Dos o tres pasajes de Saint-Exupéry evocan la experiencia proustiana.

Cuenta en uno la caída de Guillaumet sorbido por un "pozo de aire" sobre la cordillera andina y el viaje increíble que hizo de cinco días y cinco noches, sin parar, sin comer, sin dormir, atacado por el hambre, por el frío, por la fatiga, sintiendo cómo, paulatinamente, perdía la envoltura corpórea, dejaba atrás cuanto podía humanamente sostenerlo, privado de toda alimentación hasta no quedarle sino la llama interna, pura y centelleante, el milagro de una voluntad inmaterial como espada que resplandece fuera de la vaina. Sin proponérselo, por la forma ceñida de su relato, Saint-Exupéry impone con sus palabras la sensación del espíritu vencedor de la materia y tal es, sin duda, el sentido de la frase que su camarada pronuncia cuando lo encuentran:

—Mira, lo que he hecho, te lo juro, ningún animal lo habría podido hacer.

Otro episodio paralelo es la propia caída del autor en el Sahara, cerca de Egipto.
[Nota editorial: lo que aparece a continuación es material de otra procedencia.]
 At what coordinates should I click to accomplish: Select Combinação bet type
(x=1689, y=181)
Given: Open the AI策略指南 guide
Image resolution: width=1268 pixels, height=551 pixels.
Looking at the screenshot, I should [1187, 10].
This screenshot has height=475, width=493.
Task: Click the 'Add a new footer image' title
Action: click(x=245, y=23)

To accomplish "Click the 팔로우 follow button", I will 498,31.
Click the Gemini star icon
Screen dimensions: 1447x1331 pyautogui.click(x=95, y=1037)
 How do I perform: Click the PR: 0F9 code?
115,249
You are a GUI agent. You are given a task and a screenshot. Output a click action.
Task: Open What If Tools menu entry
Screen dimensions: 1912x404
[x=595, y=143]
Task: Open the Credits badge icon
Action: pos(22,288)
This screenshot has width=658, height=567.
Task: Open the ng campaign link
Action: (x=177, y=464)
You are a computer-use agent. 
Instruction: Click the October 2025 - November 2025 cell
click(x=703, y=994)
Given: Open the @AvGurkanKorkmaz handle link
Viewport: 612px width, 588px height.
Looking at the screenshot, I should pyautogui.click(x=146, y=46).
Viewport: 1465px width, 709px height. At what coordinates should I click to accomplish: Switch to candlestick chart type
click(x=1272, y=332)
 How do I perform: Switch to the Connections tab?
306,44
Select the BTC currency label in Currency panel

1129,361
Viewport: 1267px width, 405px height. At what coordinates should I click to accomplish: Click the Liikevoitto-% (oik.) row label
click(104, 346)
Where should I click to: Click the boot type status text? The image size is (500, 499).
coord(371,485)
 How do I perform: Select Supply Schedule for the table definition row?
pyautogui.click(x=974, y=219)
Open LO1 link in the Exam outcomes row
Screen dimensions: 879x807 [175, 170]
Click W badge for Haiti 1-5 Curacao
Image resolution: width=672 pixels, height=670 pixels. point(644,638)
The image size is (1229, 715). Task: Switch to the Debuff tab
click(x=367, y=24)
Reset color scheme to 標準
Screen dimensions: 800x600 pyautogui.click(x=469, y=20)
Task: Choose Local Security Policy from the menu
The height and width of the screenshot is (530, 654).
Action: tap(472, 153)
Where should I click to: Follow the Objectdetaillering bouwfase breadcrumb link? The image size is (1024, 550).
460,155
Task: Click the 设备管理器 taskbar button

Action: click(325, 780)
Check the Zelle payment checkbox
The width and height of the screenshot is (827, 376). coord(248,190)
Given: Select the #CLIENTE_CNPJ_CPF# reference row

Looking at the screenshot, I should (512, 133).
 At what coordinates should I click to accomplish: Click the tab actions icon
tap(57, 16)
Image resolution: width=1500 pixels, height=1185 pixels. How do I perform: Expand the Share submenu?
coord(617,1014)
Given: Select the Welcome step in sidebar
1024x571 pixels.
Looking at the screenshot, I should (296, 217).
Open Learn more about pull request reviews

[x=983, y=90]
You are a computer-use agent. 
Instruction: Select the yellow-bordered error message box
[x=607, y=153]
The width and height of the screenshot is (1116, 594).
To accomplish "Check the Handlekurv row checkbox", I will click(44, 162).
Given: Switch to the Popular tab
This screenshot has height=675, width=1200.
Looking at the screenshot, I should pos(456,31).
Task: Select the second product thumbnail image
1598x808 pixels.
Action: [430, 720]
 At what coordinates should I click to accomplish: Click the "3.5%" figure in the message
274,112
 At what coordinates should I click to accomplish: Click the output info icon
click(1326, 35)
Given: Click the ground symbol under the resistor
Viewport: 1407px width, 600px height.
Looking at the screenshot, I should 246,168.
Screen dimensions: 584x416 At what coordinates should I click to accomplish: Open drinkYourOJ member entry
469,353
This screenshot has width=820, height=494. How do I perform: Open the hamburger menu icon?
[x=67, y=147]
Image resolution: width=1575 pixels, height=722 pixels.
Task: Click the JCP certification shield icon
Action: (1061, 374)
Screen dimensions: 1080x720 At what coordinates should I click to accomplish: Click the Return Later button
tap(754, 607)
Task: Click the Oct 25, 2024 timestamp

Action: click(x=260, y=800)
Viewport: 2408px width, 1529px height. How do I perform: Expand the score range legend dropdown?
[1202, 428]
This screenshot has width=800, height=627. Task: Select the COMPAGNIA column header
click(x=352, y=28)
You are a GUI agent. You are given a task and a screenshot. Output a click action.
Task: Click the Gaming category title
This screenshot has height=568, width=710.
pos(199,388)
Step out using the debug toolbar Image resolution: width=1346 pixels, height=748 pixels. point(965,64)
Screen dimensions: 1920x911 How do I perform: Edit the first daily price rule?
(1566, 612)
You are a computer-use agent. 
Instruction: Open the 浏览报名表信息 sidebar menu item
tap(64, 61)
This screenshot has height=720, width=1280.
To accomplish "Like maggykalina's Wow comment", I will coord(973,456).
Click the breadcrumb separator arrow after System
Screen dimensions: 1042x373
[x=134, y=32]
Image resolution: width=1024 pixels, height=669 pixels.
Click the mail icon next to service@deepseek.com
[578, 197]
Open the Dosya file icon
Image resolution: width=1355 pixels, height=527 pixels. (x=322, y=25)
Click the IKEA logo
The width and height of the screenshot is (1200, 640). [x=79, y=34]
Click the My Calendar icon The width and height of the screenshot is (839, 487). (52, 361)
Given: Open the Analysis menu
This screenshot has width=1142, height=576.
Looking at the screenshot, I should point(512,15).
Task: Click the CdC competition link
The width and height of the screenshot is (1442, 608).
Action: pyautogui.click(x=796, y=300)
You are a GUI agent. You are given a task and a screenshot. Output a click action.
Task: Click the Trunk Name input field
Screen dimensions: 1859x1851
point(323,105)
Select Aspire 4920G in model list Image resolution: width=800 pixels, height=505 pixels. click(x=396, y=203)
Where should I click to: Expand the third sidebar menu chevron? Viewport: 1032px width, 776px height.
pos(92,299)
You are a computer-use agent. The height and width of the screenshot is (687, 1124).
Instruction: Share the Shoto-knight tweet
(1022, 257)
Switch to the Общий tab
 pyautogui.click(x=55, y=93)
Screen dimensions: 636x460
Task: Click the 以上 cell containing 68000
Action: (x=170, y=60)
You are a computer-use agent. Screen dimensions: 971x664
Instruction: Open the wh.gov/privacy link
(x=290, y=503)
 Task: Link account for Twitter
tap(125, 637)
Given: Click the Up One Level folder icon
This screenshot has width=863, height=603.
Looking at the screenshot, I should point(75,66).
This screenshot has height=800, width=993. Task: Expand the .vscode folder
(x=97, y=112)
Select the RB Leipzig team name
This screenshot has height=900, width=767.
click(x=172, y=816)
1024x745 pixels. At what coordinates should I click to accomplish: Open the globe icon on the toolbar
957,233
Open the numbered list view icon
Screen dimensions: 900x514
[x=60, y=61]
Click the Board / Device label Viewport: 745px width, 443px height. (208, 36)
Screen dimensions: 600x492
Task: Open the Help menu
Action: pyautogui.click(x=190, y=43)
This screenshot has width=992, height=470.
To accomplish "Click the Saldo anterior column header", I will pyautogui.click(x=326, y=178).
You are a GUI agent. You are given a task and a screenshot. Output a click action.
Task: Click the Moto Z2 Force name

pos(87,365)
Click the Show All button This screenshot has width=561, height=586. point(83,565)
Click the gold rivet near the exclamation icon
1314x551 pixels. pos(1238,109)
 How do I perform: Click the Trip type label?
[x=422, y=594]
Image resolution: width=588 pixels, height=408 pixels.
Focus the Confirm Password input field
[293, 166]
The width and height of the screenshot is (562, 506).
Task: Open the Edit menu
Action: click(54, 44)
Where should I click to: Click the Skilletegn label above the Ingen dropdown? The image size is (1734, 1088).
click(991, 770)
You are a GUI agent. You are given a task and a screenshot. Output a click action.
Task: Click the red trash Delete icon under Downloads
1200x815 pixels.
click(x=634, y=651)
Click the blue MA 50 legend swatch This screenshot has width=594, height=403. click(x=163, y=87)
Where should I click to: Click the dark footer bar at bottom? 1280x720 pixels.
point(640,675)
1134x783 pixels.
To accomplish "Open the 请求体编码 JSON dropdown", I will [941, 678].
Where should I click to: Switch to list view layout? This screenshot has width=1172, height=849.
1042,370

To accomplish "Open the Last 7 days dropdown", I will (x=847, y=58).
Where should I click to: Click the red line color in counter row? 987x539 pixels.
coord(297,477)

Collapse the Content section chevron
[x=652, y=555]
Fueron tres días de andar por las arenas minerales, bajo un sol tórrido, privado de agua. Toda clase de espejismos le asaltan, como a los Padres del Desierto afligidos por las visiones demoniacas. El anduvo y anduvo, rumbo a su instinto. Y cuando, extinguida toda racional esperanza, cavó el suelo y se acostó, renunciando a la vida, una inmensa paz, una conformidad desconocida le sobrevino, una delicia inexplicable que hacía vanos los temores y le cambiaba el universo. Totalmente desprendido de la tierra, de su cuerpo enfermo hasta la suprema angustia un elemento ignorado emergía haciéndole gustar deleites de que no tenía idea. Tal como a los místicos en las grandes mortificaciones.

Estos signos le dan la alarma y, a su luz, examina cierta noche la cara de un soldado español a quien despiertan para llamarlo al combate, a la muerte, y que, ante tal perspectiva, desperezándose, rudo, medio adormecido aún, sonríe... "¿A qué banquete —se pregunta el narrador— estaba aquel hombre convidado que valiera la pena morir?"

Repetimos que no se trata de un hombre, en el sentido vulgar, de índole religiosa. Su experiencia, entonces, no tendría la misma importancia y vendría de fuentes ya reconocidas. Saint-Exupéry jamás alude siquiera las verdades que estiman inconmovibles los creyentes y que obtienen por la oración y las prácticas litúrgicas: sin nombrarla, suprime por el silencio la creencia.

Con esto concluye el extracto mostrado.